### Exercise prompt
Word for word, copy the line containing "You are a computer-use" and every line after it in the records below, leaving pictures out.

### Records provided
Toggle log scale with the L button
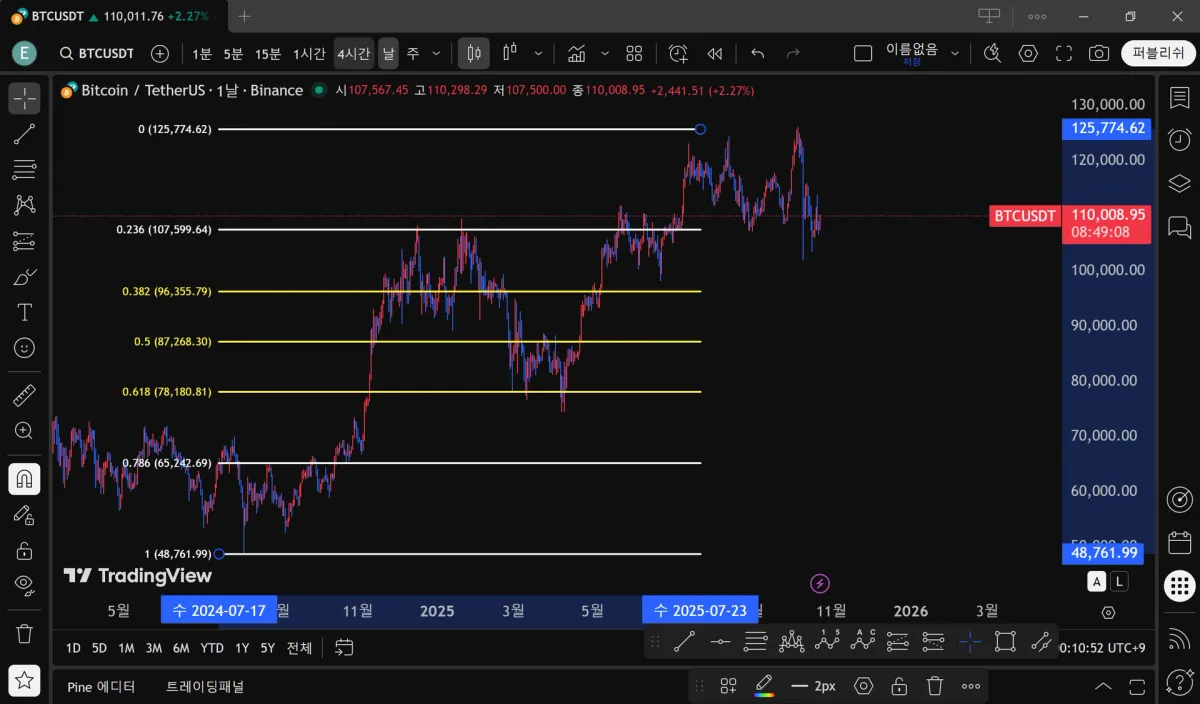 pyautogui.click(x=1119, y=582)
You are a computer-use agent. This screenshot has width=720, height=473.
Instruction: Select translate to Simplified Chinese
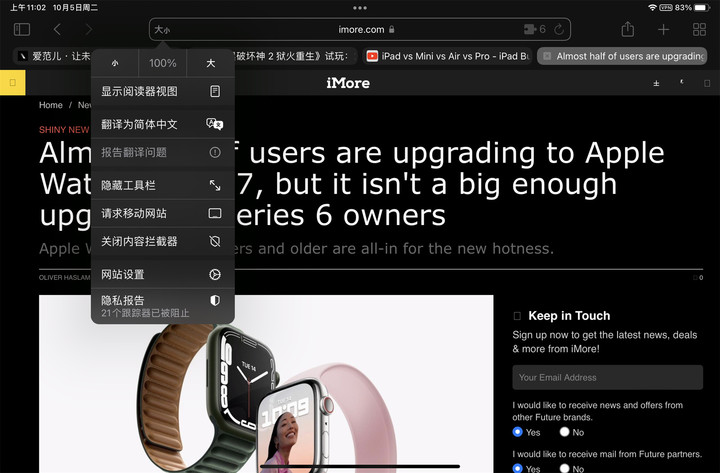[162, 124]
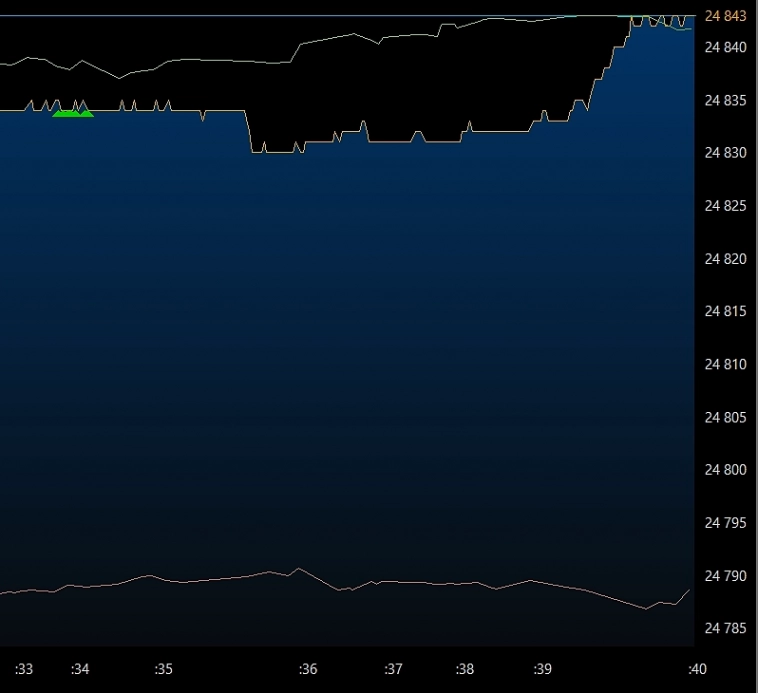
Task: Select the :40 time axis label
Action: pos(697,668)
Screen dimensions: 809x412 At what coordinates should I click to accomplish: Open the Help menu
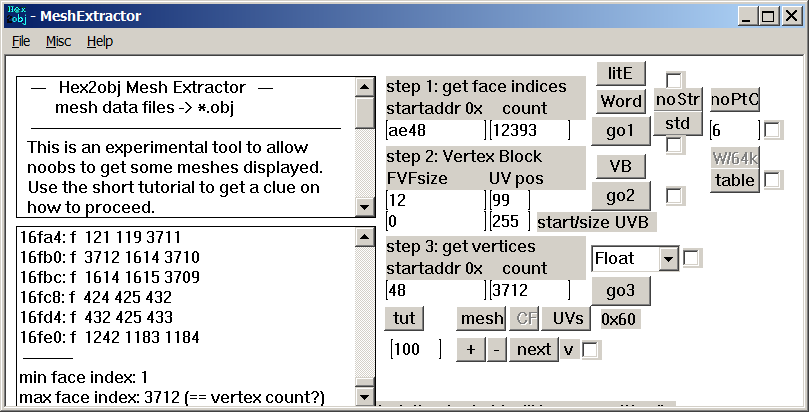click(100, 41)
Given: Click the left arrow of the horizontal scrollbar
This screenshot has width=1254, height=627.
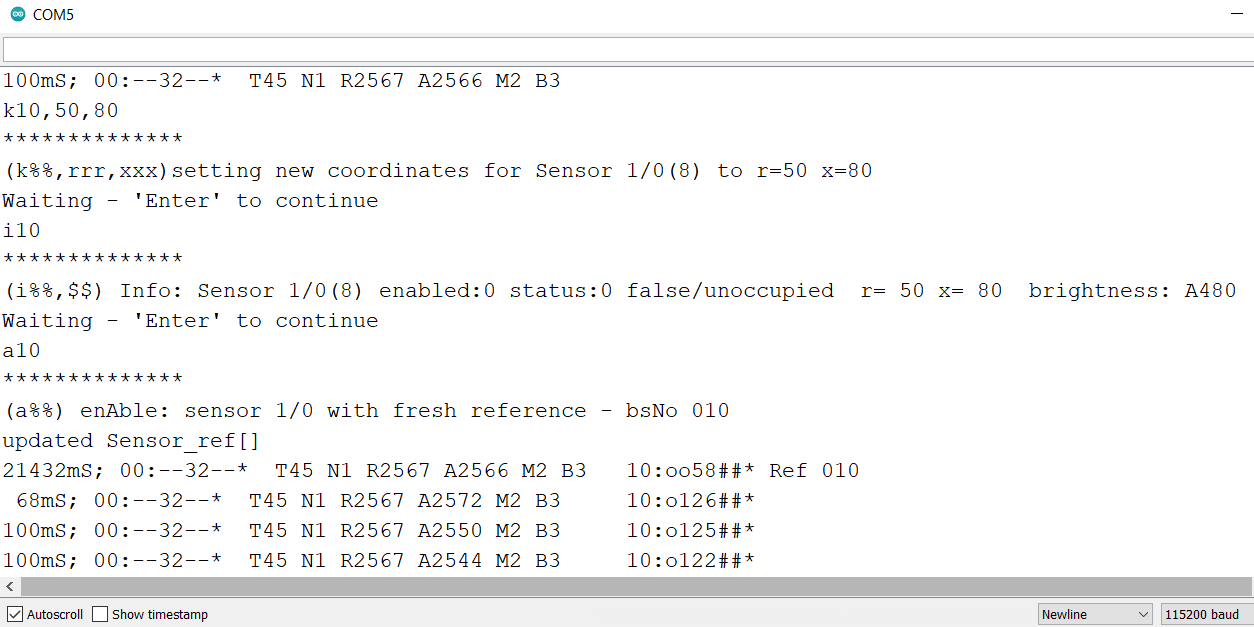Looking at the screenshot, I should [x=9, y=586].
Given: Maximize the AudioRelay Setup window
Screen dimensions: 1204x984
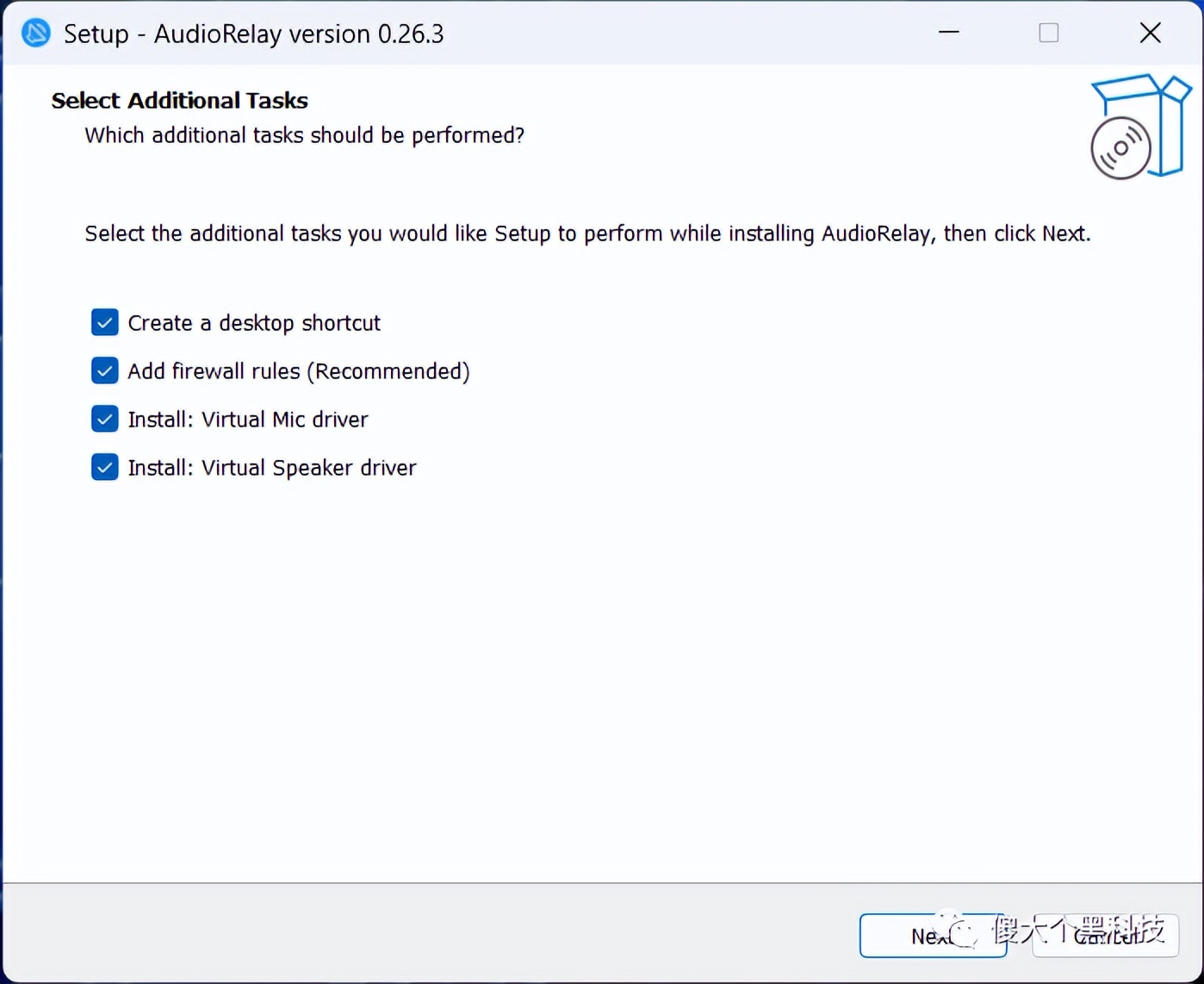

### Response below
You are a computer-use agent. This screenshot has width=720, height=473.
Instruction: Select translate to Simplified Chinese
[162, 124]
Task: Select the :40 time axis label
Action: pos(697,668)
Screen dimensions: 809x412 At what coordinates should I click to accomplish: Open the Help menu
click(100, 41)
Given: Click the left arrow of the horizontal scrollbar
This screenshot has width=1254, height=627.
Looking at the screenshot, I should [x=9, y=586].
Given: Maximize the AudioRelay Setup window
Screen dimensions: 1204x984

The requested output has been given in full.